The sharp contrast between the effects of these CDK inhibitors suggests that a unique target(s) of olomoucine, rather than those common to both olomoucine and roscovitine, is essential for survival of dormant parasites. Both olomoucine and roscovitine fail to inhibit PfMRK however olomoucine has been shown to inhibit PfCRK1 [29] and PfPK5 [18] and to a lesser extent PfPK6 [23,47], whereas roscovitine predominantly inhibits PfPK5 and PfPK6 [23,28]. Taken with the findings that transcription of Pfcrk1 is up-regulated in dormant parasites, these data suggest an important regulatory role for PfCRK1 in dormant parasites. Further supporting this, a homolog of PfCRK1, p58GTA kinase, acts as a negative regulator of cell growth in mammalian cells, as its over-expression inhibits entry into the S phase [48]. Pfcrk1 has been reported to be expressed predominantly in non-dividing gametocytes [24] and was implicated in cell cycle-arrest. Pfcrk1 is also expressed in asexual blood stages [27,49]. Therefore, we hypothesize that PfCRK1 plays an important role in controlling and suppressing parasite entry into S phase and is essential for survival of dormant parasites.

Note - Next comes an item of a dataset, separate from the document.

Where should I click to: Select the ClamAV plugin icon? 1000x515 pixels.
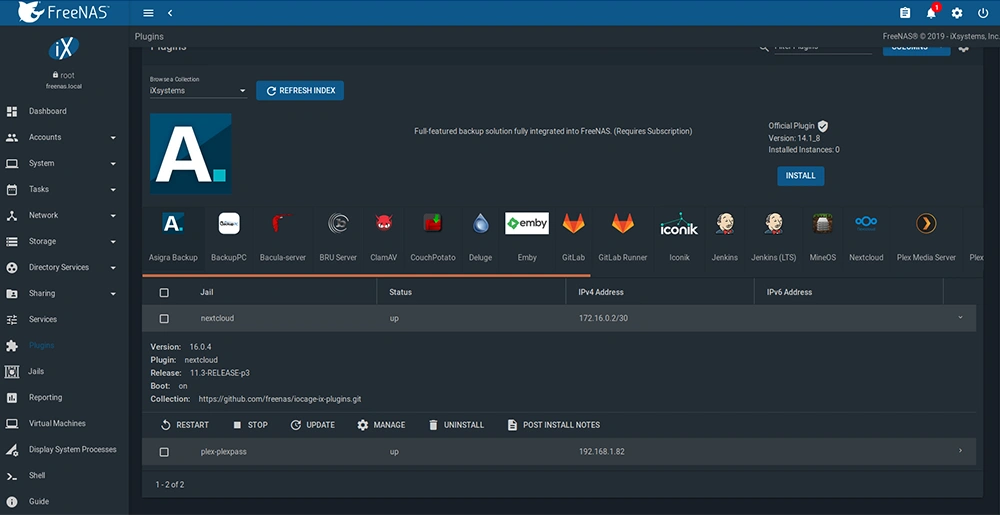[384, 224]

WR636638, a chalcone compound, also significantly delayed parasite recovery from dormancy. It was the only compound that delayed parasite recovery in combination with DHA. Its addition on days 2, 4 or 6 post-DHA treatment also delayed recovery from dormancy with the strongest effect observed when it was added on day 4. As chalcones effectively inhibit PfMRK [31,32], not PfPK5 [33], the result suggests that PfMRK plays an important role in parasites entering and exiting from dormancy. Since PfMRK has been implicated in initiating DNA synthesis [17], its down-regulation and activity inhibition is likely to block transition of ring-stage parasites (G1 phase) into trophozoites (S phase) driving them into a dormant state. It is conceivable that further suppression of PfMRK by WR636638 later in dormancy (days 4 and 6) results in fewer parasites entering S phase or recovery. Distinct effects produced by the three CDK inhibitors on different phases of DHA-induced dormancy are consistent with cell cycle phase-specific CDK activities, suggesting that these modulation of CDK activity results in a delay in parasite recovery.

This study, however, has some limitations. Due to the lack of highly specific antibodies to each CDK, we could not directly demonstrate an increase in activities of PfCRK1 and PfCRK4 or a decrease in activities of other CDKs corresponding to their transcription levels. In addition, the three CDK inhibitors used in this study, olomoucine, rocovitine and WR636638, may have off-target effect against molecules other than CDKs due to their relaxed selectivity. Therefore, the exact roles played by CDKs in DHA-induced dormancy require confirmation in future studies.

Based on the role of CDKs in higher eukaryotes and in Plasmodium and results of this work, we hypothesize that following exposure to DHA, parasites increase transcription and expression of PfCRK1 and PfCRK4 to exert a negative control to stop parasite progression into the S phase. Parasites also down-regulate PfMRK and other CDKs to prevent the initiation of DNA replication. Through the effect of these regulators, parasites fail to make transition from G1 to S phase and arrest at the G1 phase. These findings provide new insights into the cell cycle regulation of P. falciparum and most importantly, the mechanism of DHA-induced dormancy. Furthermore, the transcription profiles of pfcrk1 and pfcrk4 could be used in conjunction with transcription profiles of several apicoplast and mitochondria genes reported earlier [7,8] as markers for dormant parasites. Additionally, our data may reveal new antimalarial drug targets and provide molecular markers for dormant parasites, thus opening new possibilities for preventing recrudescence following artemisinin treatment.